As for scenic views, I'd say that Sunterra's Sedona Summit probably has the best Red Rock views.  Arroyo Roble has a very pretty setting among the trees along Oak Creek...and a lot of people love it...but the units are very dated.  Sedona Springs probably has the biggest and best units.  They are huge and extremely nice.  But the pool is small and there isn't much of a view...and there isn't a washer or dryer in the units.

However, one major plus in Sedona is that the whole town is in an absolutely stunning setting.  Wherever you stay, you are never far from a striking vista.  If it isn't right outside your window, then just walk 1/2 a block down the road.  The red rocks completely surround the town and there are gorgeous views in virtually any direction.  (Unless you're staying at The Ridge...in which case you aren't actually in Sedona and the great views are only to the north towards town.)
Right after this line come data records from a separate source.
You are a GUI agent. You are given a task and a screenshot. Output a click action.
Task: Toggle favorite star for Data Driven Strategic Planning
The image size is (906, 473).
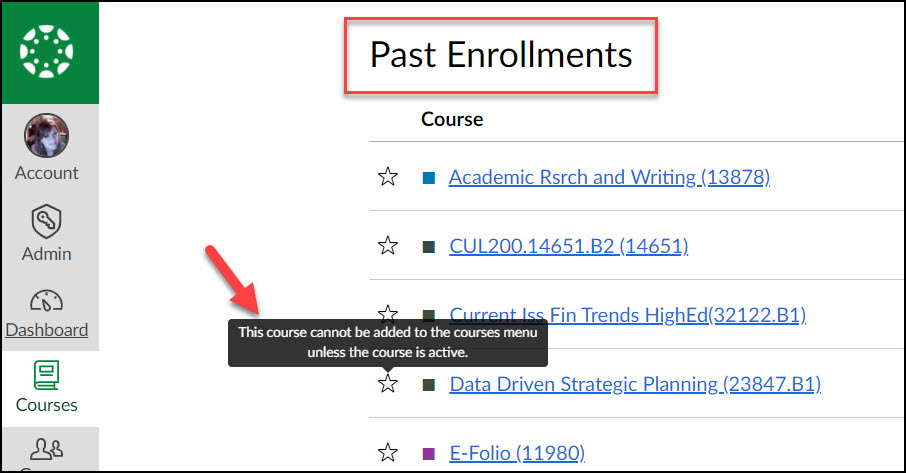coord(388,383)
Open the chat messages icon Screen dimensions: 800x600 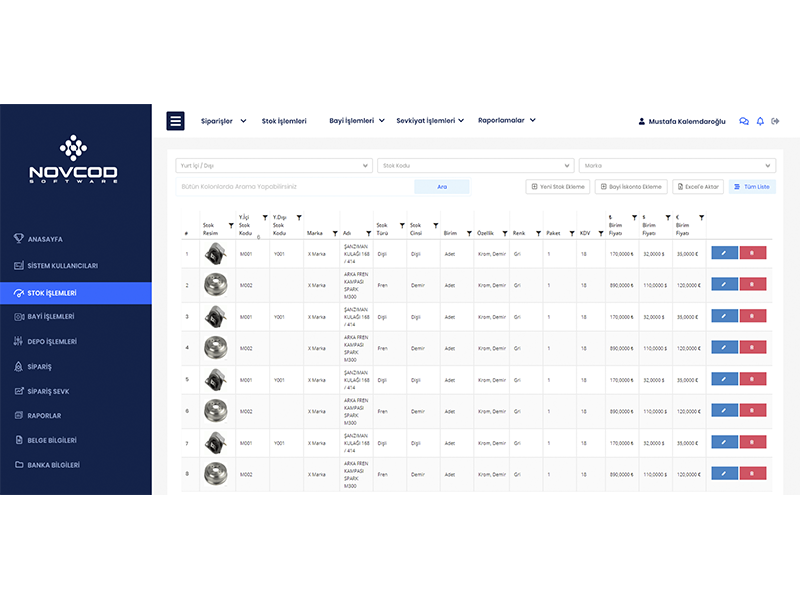pos(743,121)
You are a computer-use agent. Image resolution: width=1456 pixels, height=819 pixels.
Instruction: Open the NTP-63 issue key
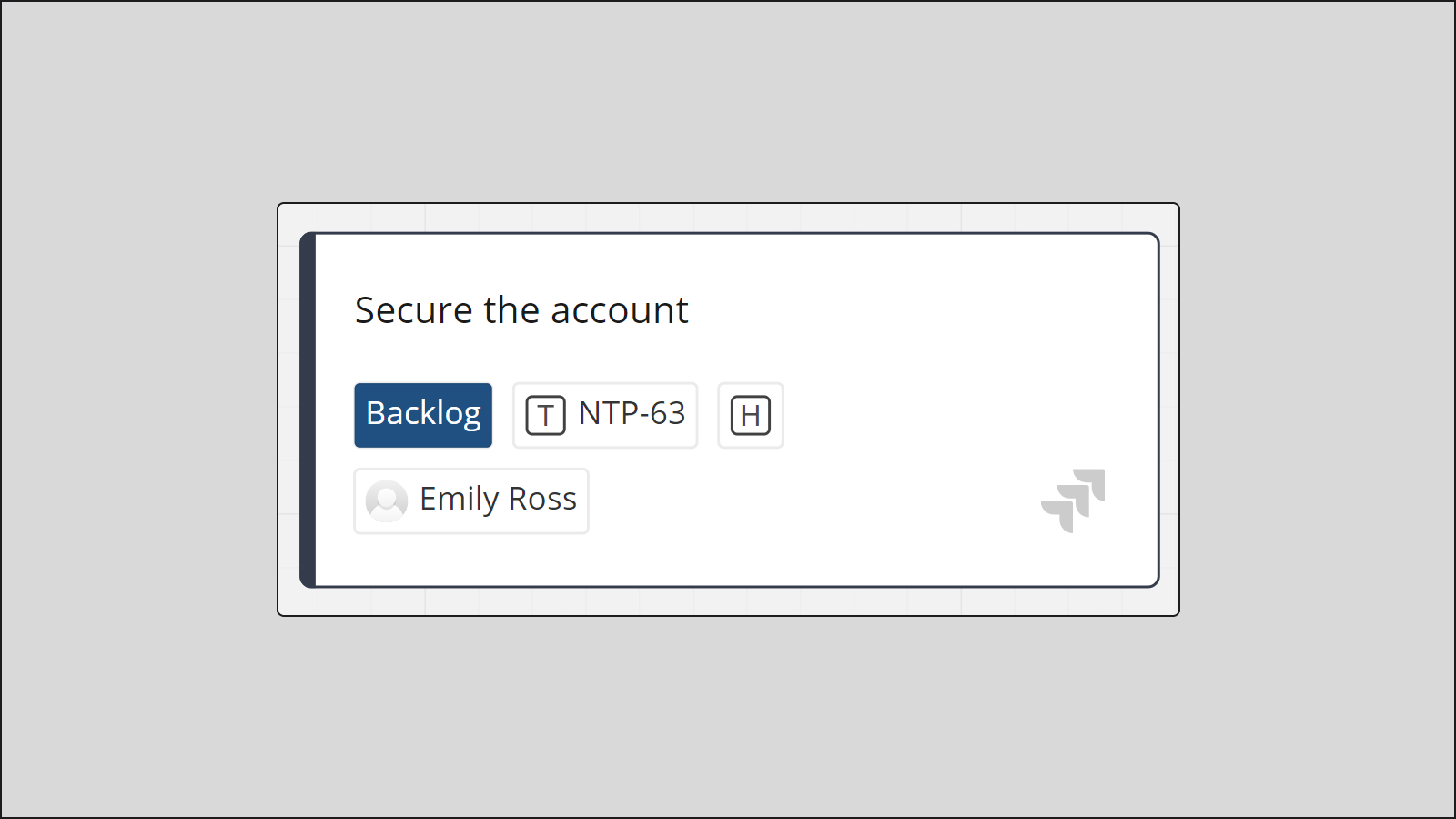click(x=632, y=414)
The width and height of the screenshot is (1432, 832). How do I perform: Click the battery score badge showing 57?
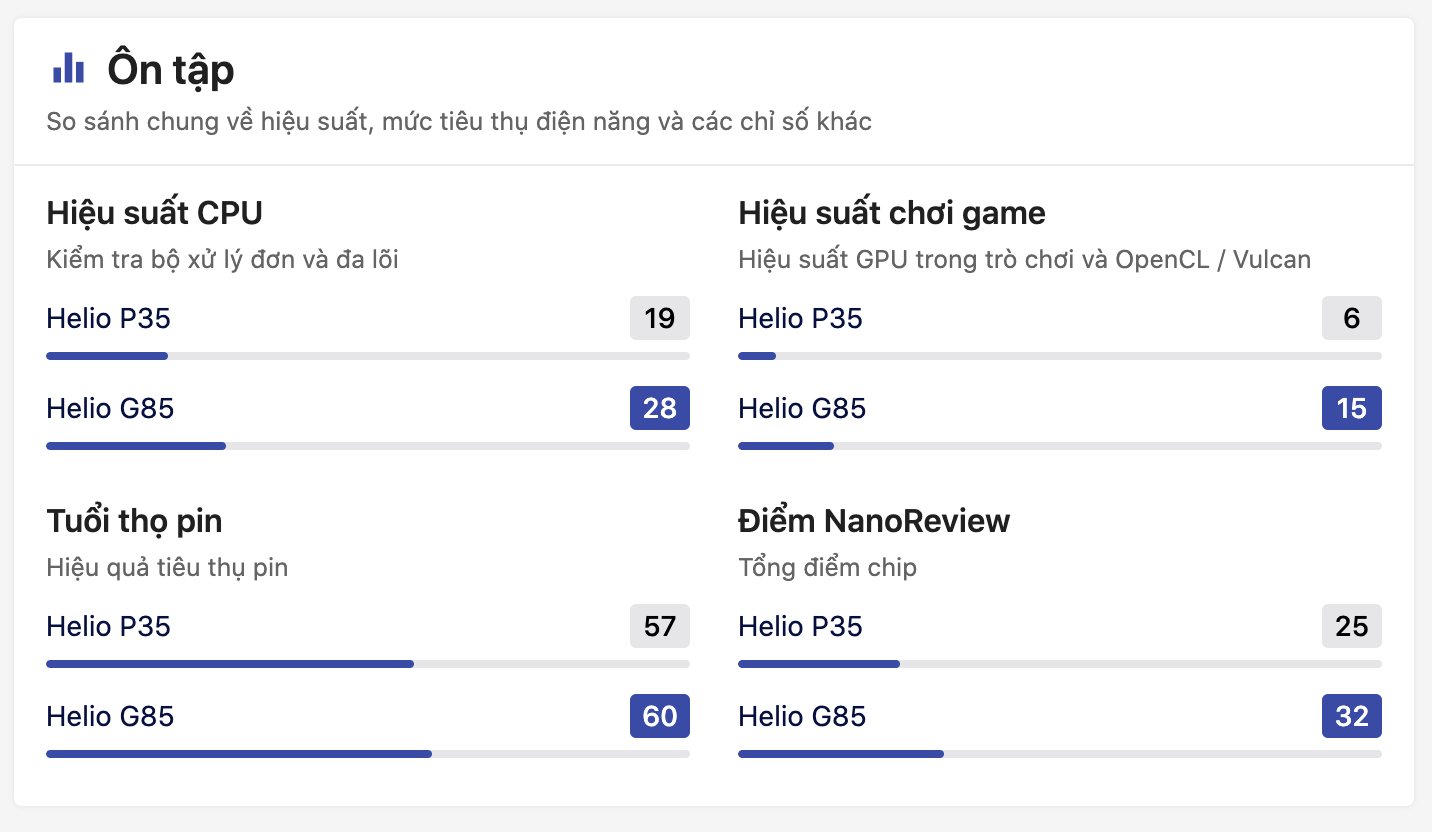659,627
It's fun considering different places to vacation.  Don't feel bad about asking about a variety of locations...East Coast, Arizona, wherever!

Steve


----------



## BocaBum99 (Feb 17, 2007)

I believe that the Hyatt at Pinon Pointe has the best pool (of the ones I saw, which wasn't all of the resorts).  It has a 360 degree view of the Red Rocks.  You don't need a fancy rock pool when you have that breathtaking view.


----------



## Gracey (Feb 17, 2007)

Hi Charles,
   We'll be staying at Sedona Springs in June :whoopie:  I asked a similar question to yours about the pools a long time back.  My 14 year old DD just seems to care about lounging around the pool and tanning.  I guess it's not like they dig in dirt for their pools, its all rock and they have to blast so it's quite cost prohibitive so the pools in the sedona resorts all tend to be on the smaller scale.  

Laurie


----------



## mshatty (Feb 17, 2007)

The Fairfield Sedona has a nice pool with a nice view of one of the large red rock formations.  It also has an outdoor hot tub in the same area.  We were there in December and some folks were using the hot tub, not the pool.


----------